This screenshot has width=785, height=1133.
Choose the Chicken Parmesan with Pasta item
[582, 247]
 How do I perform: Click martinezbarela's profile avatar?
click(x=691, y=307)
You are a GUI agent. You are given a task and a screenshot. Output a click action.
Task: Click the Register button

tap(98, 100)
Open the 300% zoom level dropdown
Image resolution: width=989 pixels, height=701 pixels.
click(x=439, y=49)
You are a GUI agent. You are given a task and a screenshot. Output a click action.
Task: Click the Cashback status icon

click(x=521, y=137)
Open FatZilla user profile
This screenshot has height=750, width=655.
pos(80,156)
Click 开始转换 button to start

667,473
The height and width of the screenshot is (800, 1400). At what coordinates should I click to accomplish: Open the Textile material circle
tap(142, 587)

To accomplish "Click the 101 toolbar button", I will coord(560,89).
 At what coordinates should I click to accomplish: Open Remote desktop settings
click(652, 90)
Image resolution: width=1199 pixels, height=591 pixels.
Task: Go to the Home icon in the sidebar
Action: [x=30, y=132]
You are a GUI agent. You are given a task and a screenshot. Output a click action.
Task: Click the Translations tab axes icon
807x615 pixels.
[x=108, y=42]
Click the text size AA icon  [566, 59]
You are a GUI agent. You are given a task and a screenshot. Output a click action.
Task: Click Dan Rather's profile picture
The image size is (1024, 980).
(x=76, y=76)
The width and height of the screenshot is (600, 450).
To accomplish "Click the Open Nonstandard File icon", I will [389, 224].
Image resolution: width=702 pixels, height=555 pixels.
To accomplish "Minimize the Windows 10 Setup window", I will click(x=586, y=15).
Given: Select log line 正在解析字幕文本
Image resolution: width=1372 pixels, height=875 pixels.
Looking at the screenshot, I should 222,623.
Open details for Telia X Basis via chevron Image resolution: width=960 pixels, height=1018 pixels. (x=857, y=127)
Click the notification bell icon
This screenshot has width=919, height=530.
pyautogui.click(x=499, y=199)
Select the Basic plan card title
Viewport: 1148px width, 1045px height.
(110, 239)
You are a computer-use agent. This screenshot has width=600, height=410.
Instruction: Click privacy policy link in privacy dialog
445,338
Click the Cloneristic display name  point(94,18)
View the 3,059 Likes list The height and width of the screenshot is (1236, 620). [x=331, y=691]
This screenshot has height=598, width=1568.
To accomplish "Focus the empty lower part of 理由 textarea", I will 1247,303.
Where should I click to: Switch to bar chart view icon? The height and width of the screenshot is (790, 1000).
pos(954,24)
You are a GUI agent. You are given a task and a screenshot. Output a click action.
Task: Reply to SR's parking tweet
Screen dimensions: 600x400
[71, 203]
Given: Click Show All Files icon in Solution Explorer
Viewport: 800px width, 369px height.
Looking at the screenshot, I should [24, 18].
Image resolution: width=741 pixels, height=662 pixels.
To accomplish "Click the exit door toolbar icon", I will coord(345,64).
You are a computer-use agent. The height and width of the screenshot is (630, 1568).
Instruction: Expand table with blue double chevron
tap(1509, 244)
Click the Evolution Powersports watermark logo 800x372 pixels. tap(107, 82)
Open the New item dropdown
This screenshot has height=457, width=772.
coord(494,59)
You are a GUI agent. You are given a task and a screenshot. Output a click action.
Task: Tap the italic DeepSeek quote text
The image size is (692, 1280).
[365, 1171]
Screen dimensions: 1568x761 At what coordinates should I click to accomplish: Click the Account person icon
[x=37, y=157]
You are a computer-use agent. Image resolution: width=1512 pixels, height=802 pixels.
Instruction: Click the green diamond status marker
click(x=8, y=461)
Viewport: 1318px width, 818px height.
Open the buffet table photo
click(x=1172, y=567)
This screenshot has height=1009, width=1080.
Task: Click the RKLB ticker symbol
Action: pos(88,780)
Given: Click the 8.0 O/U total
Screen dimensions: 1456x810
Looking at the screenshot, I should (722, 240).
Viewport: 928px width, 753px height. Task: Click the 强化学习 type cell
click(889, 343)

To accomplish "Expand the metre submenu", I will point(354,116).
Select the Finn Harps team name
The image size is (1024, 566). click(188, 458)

_WORK TASK_
Set down again, word for word, the stretch of records from the line with "This screenshot has width=919, height=530." to the line with "View the 3,059", both of those lines included.

_RESPONSE AREA_
This screenshot has width=919, height=530.
pyautogui.click(x=499, y=199)
Select the Basic plan card title
Viewport: 1148px width, 1045px height.
(110, 239)
You are a computer-use agent. This screenshot has width=600, height=410.
Instruction: Click privacy policy link in privacy dialog
445,338
Click the Cloneristic display name  point(94,18)
View the 3,059 Likes list The height and width of the screenshot is (1236, 620). [x=331, y=691]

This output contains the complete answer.